Limitations & Future Work

  • Current DAG classes are artificially restricted (each layer has \(K\) nodes, edges only between adjacent depths). Prop 3.1 and Thm 3.3 are slightly compromised by this, with only Thm 3.2 fully translating—a gap the authors acknowledge.
  • The problem of "finding the optimal DAG" and "how the module stably learns it" is largely unaddressed; currently, it relies entirely on sigmoid soft gates and gradients, leaving the distance to a discrete global optimum unknown.
  • The largest experiments are 699M parameters / 40B tokens, which is orders of magnitude smaller than SOTA MoE LLMs (billions of parameters / trillions of tokens). Scaling behavior is unverified; specifically, whether the 4.49% time overhead at \(L=2\) will be amplified by sequential processing at larger scales or if torch.compile can truly mitigate it remains to be seen.
  • Choices for the AGG implementation were not fully ablated—while the theory assumes injective MLP+sum, the engineering implementation simplified this to sigmoid gating + sum, and the gap between these remains unquantified.
  • vs. Chain-of-Experts (CoE, Wang 2025): CoE performs "multi-round routing + incremental refinement" within a layer, requiring an independent router each round, with routing costs scales linearly with rounds. DAG-MoE routes only once and leaves multi-step processing to the DAG module. Experiments show DAG-MoE gains 0.107 more PPL than CoE at equal parameters.
  • vs. S′MoRE (Zeng 2025): S′MoRE also uses structural aggregation, but the structure is fixed as a tree and used only as a PEFT adapter. DAG-MoE generalizes this to arbitrary DAGs as a backbone, where each token can learn a different structure.
  • vs. DiEP (Bai 2026): DiEP uses DAGs for differentiable expert pruning (compression); DAG-MoE does the opposite, using DAGs to increase expressiveness.
  • vs.
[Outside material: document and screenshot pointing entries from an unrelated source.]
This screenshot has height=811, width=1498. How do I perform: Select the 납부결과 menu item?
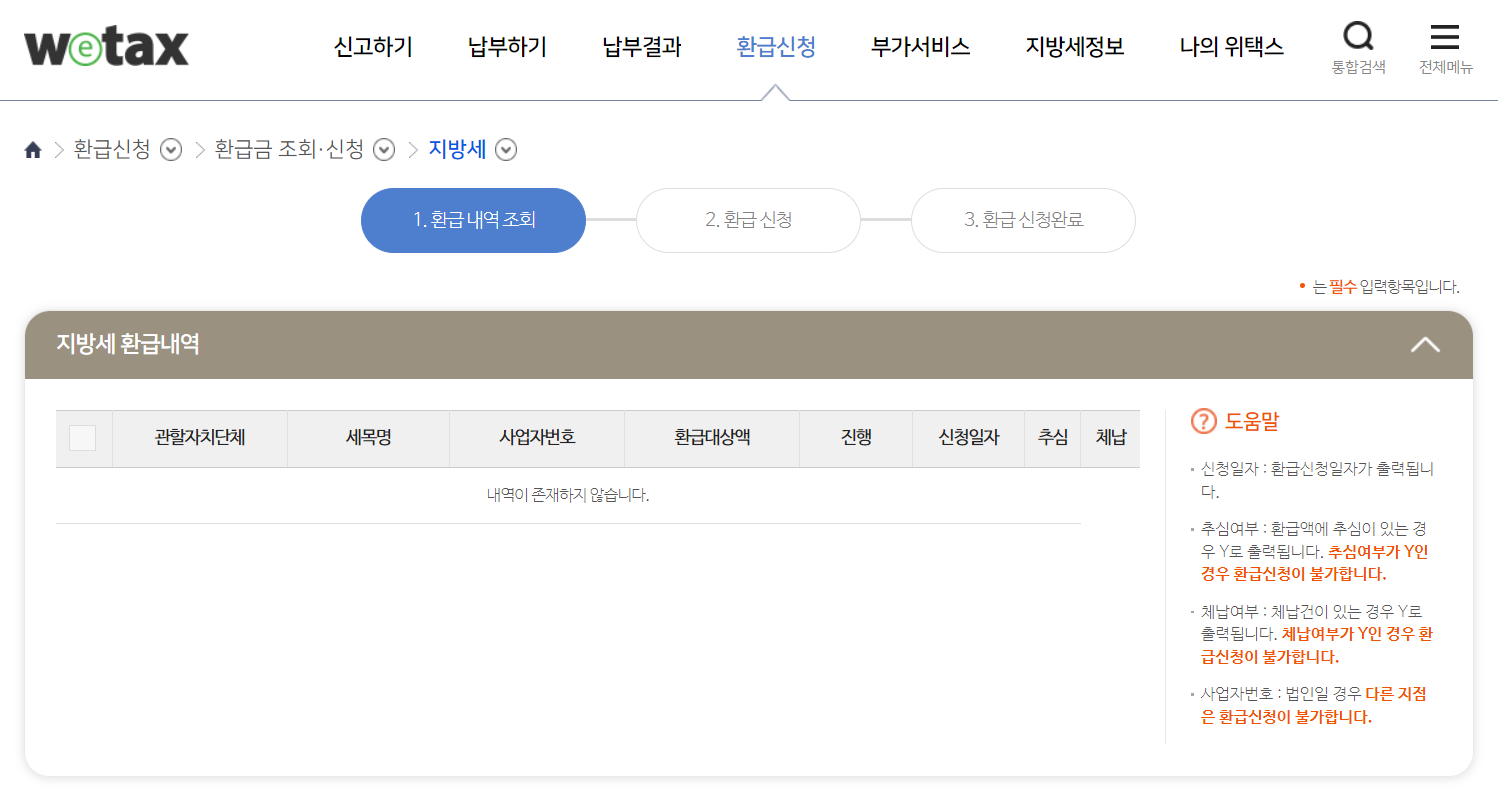pos(640,47)
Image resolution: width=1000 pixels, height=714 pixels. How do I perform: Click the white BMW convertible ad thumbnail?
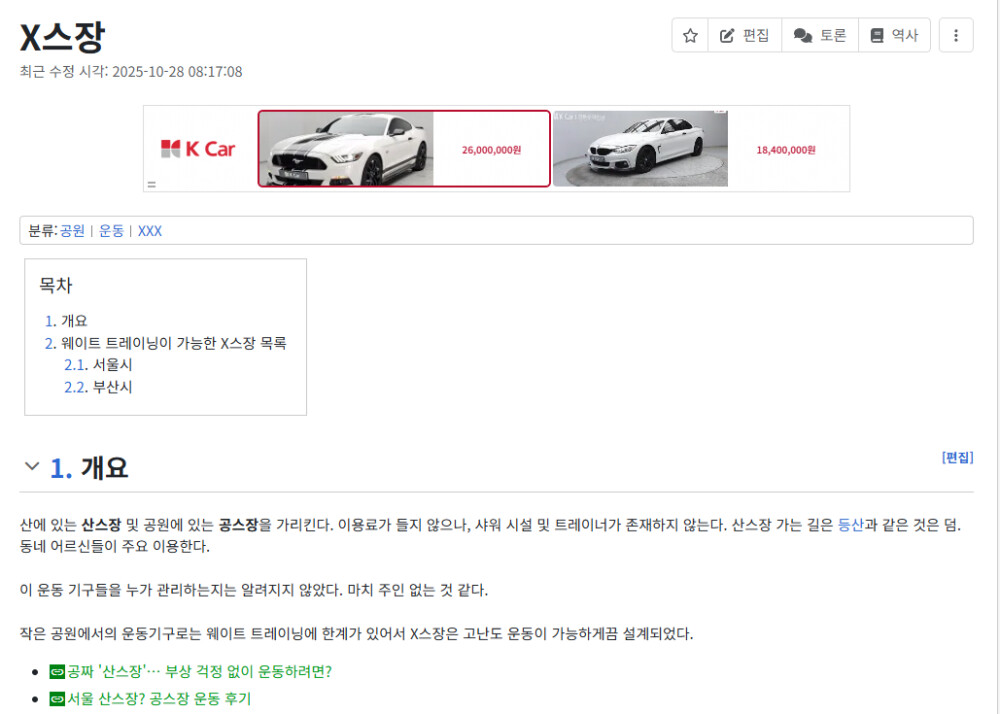641,149
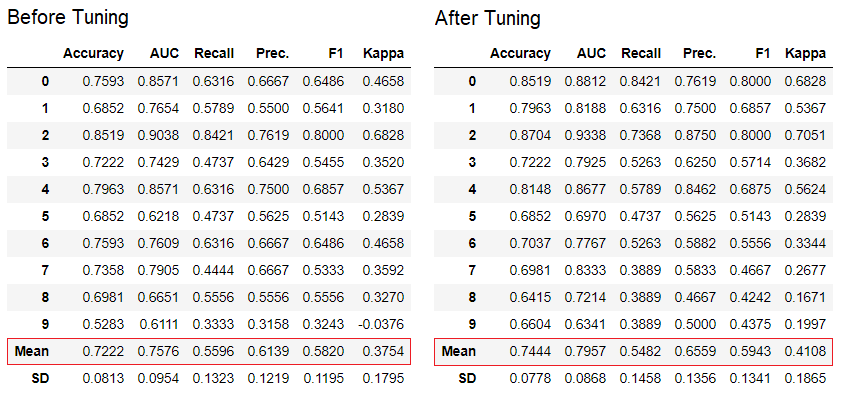Select the Accuracy column header in Before Tuning
The width and height of the screenshot is (841, 399).
coord(93,54)
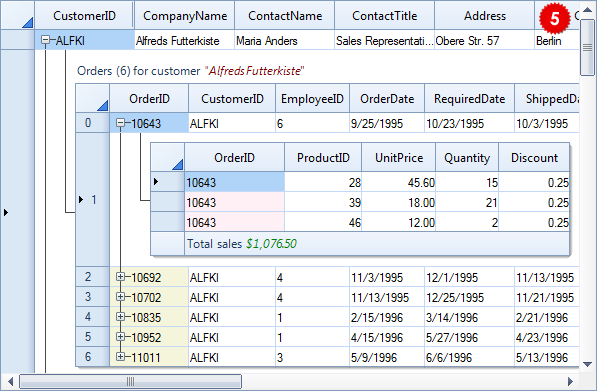Click the select-all corner of the Orders grid
This screenshot has width=597, height=391.
tap(93, 98)

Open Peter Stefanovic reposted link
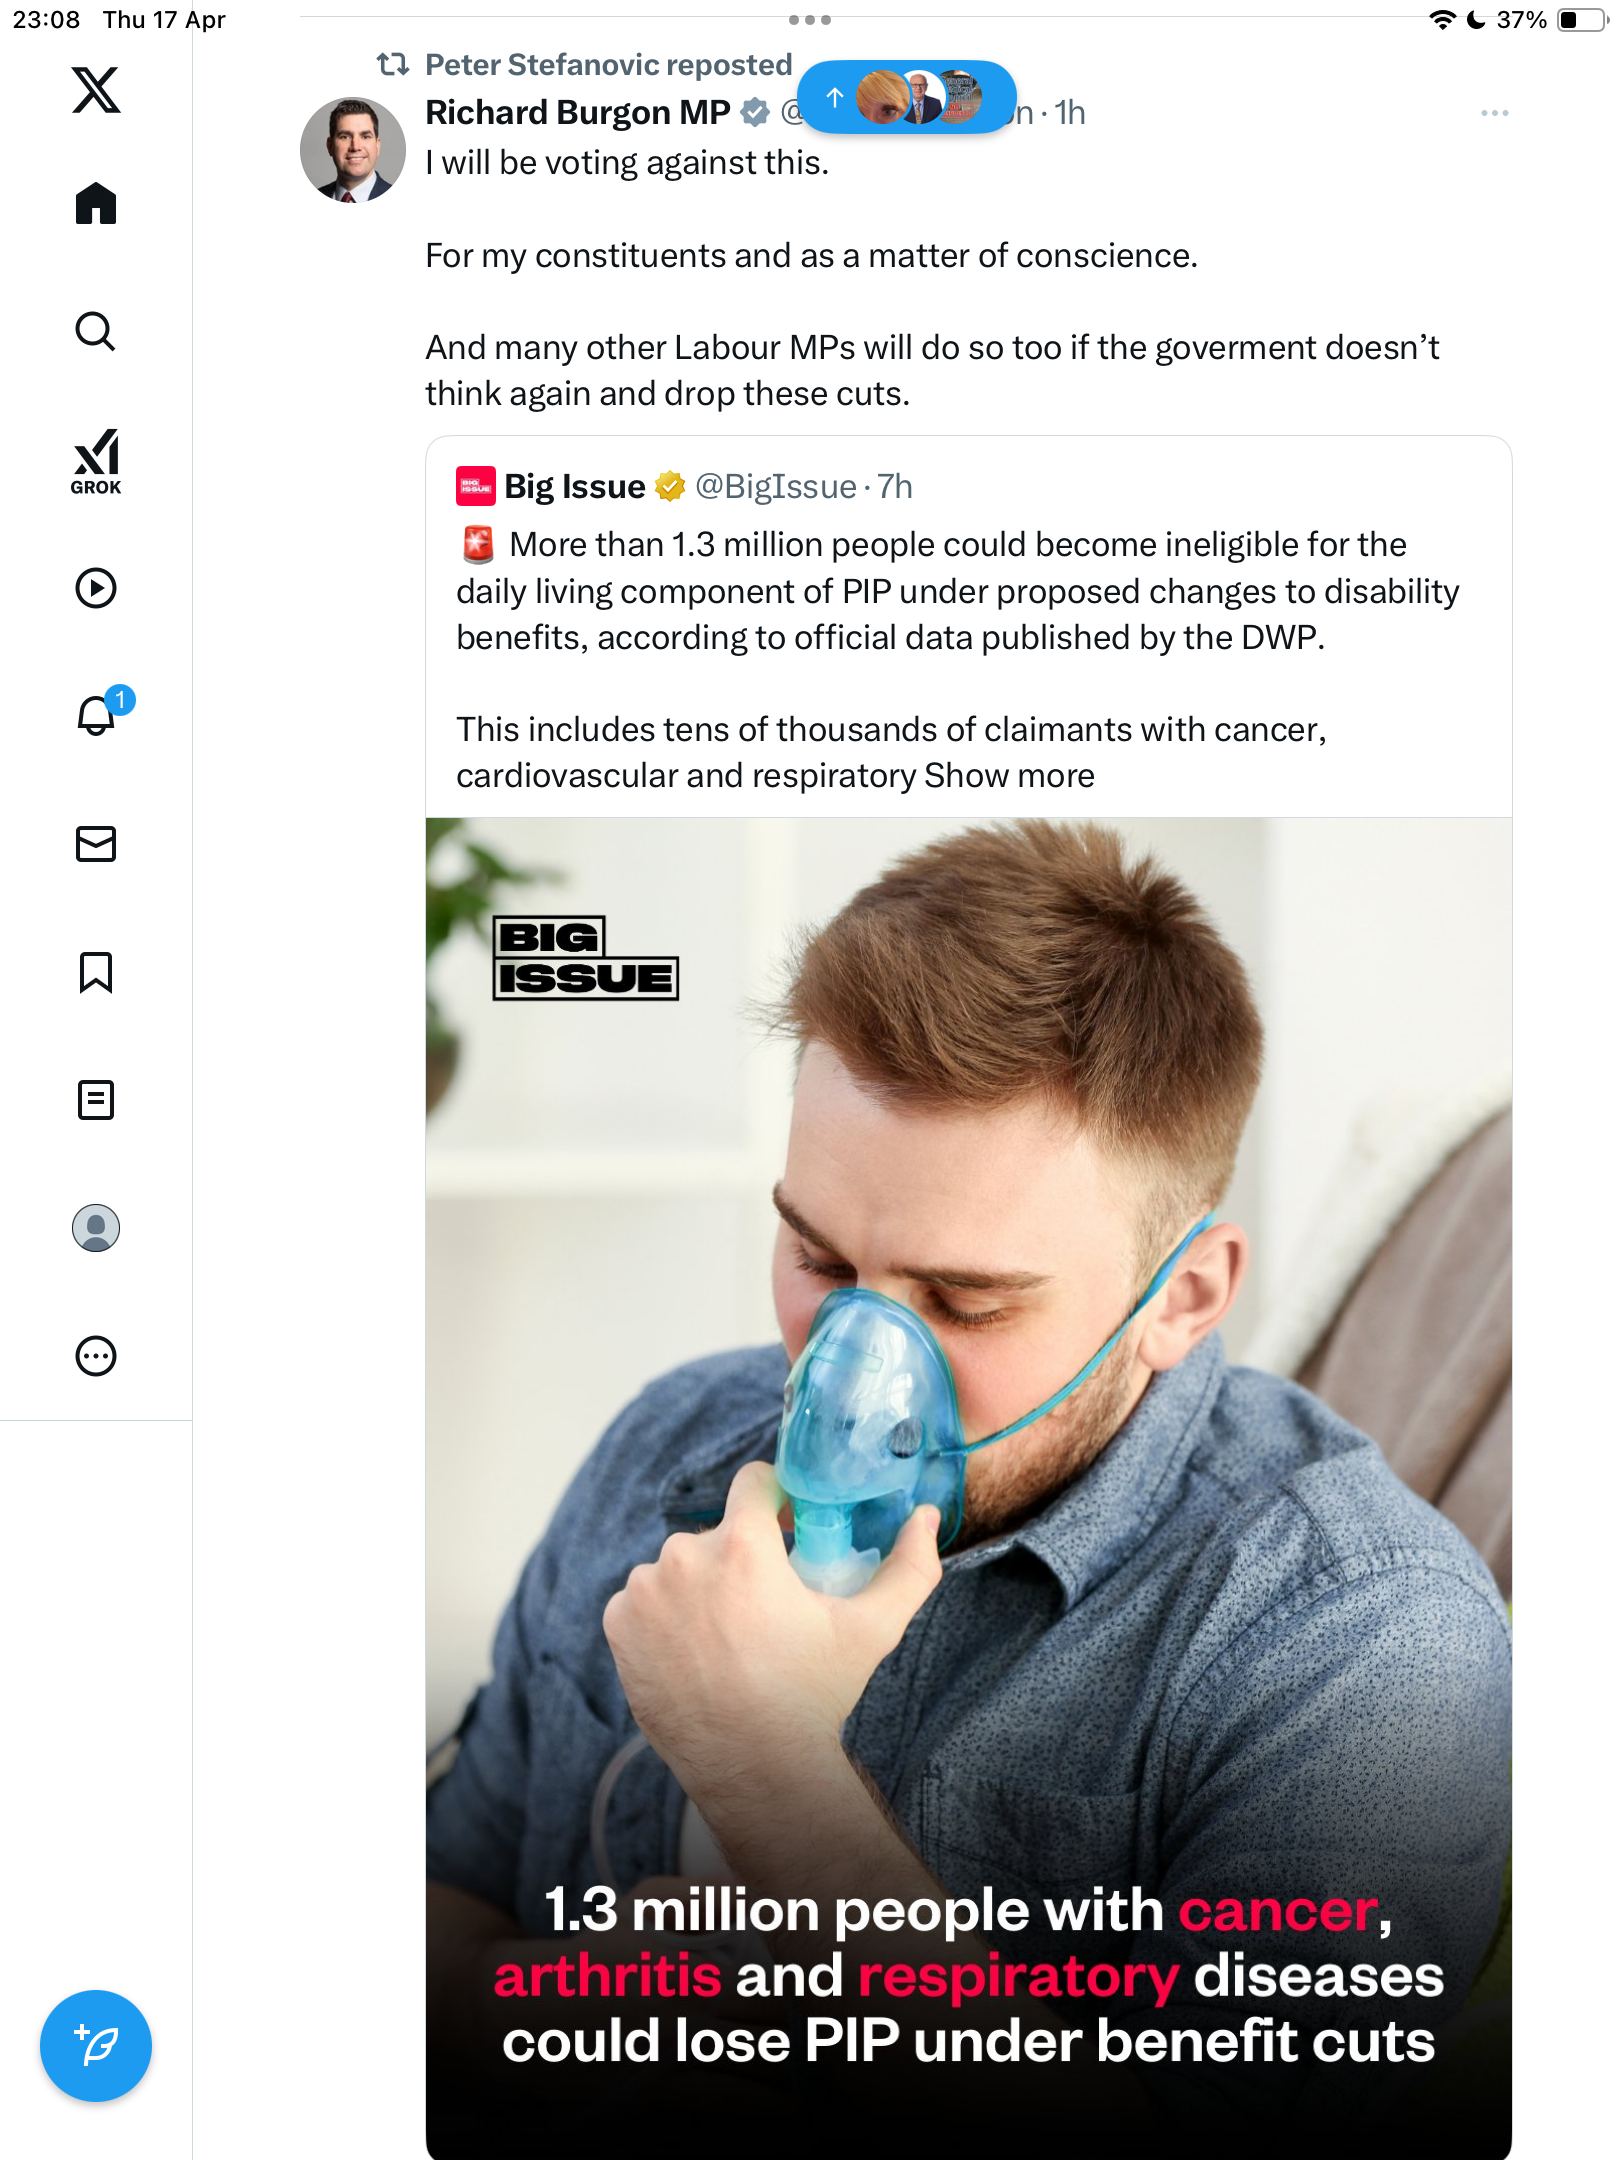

Fine-grained MoE (He 2024, etc.): Fine-grained approaches increase \(N\) to expand combinations via "which experts are selected." DAG-MoE expands the "how they are combined" axis. The two axes are orthogonal and can be used together.

Rating

  • Novelty: ⭐⭐⭐⭐⭐ Isolating the neglected third component of MoE—aggregation—for expressiveness expansion and linking it to GNN theory.
  • Experimental Thoroughness: ⭐⭐⭐⭐ Includes three model scales, equal-parameter baselines, and CoE/MLP comparisons, though the maximum scale is still small and lacks validation on trillion-token LLMs.
  • Writing Quality: ⭐⭐⭐⭐⭐ The progression through Prop \(\to\) Thm \(\to\) Thm is elegant. The boundary between "theory as motivation" and "experiments as evidence" is well-handled, and the OOD vs. in-domain explanation is compelling.
  • Value: ⭐⭐⭐⭐ Provides a nearly free new axis for MoE improvement (<5% throughput), though the sequential \(L\) cost at hyper-scale remains an open question.